## [Exercise]
Transcribe the records word for word, beginning with the first line and ending with the line that contains "ثبت نام (1410, 645)"; include nothing else.

## [Stored data]
"""

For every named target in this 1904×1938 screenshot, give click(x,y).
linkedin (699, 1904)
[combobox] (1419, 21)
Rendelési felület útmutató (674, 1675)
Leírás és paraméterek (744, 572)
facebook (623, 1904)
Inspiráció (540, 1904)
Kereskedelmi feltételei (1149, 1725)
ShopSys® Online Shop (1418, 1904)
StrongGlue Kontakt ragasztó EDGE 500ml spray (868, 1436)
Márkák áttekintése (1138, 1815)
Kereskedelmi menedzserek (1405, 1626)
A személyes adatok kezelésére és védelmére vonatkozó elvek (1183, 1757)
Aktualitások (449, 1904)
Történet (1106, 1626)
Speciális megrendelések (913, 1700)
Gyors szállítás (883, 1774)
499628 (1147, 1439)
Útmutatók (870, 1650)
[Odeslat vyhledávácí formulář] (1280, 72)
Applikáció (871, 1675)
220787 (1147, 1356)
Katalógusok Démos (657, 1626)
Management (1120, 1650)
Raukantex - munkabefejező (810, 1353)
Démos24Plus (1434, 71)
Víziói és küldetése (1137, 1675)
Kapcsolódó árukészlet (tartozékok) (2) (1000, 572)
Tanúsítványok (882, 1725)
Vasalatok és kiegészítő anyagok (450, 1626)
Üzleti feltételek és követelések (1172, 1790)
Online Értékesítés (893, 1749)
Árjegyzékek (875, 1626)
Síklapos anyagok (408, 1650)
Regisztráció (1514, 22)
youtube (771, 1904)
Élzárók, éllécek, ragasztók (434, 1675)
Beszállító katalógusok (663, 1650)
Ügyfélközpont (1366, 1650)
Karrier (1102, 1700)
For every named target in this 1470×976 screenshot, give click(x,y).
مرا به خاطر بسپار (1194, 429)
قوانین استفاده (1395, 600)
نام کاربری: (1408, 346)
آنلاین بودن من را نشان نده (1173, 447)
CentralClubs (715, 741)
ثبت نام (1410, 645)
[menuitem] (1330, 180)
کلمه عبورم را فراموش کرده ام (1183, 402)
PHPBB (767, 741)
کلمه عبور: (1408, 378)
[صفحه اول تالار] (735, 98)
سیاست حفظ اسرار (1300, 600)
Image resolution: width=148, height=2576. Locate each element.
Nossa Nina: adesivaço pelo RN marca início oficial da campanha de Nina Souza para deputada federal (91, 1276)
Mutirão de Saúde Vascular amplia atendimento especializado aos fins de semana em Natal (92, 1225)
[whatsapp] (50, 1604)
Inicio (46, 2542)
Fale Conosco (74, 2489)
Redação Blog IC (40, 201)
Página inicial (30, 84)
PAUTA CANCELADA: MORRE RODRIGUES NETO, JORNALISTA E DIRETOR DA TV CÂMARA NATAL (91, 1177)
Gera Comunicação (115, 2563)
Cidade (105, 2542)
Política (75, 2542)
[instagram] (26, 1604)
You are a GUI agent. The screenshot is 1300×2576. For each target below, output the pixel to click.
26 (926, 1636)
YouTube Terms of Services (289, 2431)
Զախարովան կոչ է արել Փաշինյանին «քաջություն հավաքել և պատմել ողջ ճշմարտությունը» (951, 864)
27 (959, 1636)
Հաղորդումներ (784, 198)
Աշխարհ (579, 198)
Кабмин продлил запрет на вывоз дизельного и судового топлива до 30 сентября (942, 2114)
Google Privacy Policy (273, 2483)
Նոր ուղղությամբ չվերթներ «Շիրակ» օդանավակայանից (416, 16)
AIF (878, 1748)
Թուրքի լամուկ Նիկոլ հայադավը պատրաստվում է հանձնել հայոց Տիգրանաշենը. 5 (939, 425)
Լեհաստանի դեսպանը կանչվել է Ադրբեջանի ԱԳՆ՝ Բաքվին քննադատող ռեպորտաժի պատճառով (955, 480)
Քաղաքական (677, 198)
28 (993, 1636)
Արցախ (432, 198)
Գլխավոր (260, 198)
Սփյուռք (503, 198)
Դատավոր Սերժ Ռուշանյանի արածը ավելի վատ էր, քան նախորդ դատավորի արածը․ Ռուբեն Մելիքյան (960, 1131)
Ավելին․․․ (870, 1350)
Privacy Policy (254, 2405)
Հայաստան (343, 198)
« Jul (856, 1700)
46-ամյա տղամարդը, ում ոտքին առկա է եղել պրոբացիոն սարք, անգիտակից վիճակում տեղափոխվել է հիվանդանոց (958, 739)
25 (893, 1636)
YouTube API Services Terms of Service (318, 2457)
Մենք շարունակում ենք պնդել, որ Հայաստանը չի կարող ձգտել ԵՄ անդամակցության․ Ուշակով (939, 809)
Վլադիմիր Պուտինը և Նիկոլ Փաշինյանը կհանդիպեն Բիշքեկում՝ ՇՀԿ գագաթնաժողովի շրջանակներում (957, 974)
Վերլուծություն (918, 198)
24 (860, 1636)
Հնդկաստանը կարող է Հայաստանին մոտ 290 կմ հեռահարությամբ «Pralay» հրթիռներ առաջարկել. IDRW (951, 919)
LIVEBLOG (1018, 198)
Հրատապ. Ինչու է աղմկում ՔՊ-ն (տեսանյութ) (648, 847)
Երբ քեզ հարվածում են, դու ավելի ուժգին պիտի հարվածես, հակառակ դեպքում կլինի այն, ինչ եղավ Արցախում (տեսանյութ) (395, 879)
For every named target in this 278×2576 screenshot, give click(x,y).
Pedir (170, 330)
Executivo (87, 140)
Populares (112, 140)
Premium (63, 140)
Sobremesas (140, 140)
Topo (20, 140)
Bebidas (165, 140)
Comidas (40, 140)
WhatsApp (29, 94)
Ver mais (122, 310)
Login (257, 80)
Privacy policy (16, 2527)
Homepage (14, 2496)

"""

## [Final answer]
For every named target in this 1904×1938 screenshot, give click(x,y).
linkedin (699, 1904)
[combobox] (1419, 21)
Rendelési felület útmutató (674, 1675)
Leírás és paraméterek (744, 572)
facebook (623, 1904)
Inspiráció (540, 1904)
Kereskedelmi feltételei (1149, 1725)
ShopSys® Online Shop (1418, 1904)
StrongGlue Kontakt ragasztó EDGE 500ml spray (868, 1436)
Márkák áttekintése (1138, 1815)
Kereskedelmi menedzserek (1405, 1626)
A személyes adatok kezelésére és védelmére vonatkozó elvek (1183, 1757)
Aktualitások (449, 1904)
Történet (1106, 1626)
Speciális megrendelések (913, 1700)
Gyors szállítás (883, 1774)
499628 (1147, 1439)
Útmutatók (870, 1650)
[Odeslat vyhledávácí formulář] (1280, 72)
Applikáció (871, 1675)
220787 (1147, 1356)
Katalógusok Démos (657, 1626)
Management (1120, 1650)
Raukantex - munkabefejező (810, 1353)
Démos24Plus (1434, 71)
Víziói és küldetése (1137, 1675)
Kapcsolódó árukészlet (tartozékok) (2) (1000, 572)
Tanúsítványok (882, 1725)
Vasalatok és kiegészítő anyagok (450, 1626)
Üzleti feltételek és követelések (1172, 1790)
Online Értékesítés (893, 1749)
Árjegyzékek (875, 1626)
Síklapos anyagok (408, 1650)
Regisztráció (1514, 22)
youtube (771, 1904)
Élzárók, éllécek, ragasztók (434, 1675)
Beszállító katalógusok (663, 1650)
Ügyfélközpont (1366, 1650)
Karrier (1102, 1700)
For every named target in this 1470×976 screenshot, give click(x,y).
مرا به خاطر بسپار (1194, 429)
قوانین استفاده (1395, 600)
نام کاربری: (1408, 346)
آنلاین بودن من را نشان نده (1173, 447)
CentralClubs (715, 741)
ثبت نام (1410, 645)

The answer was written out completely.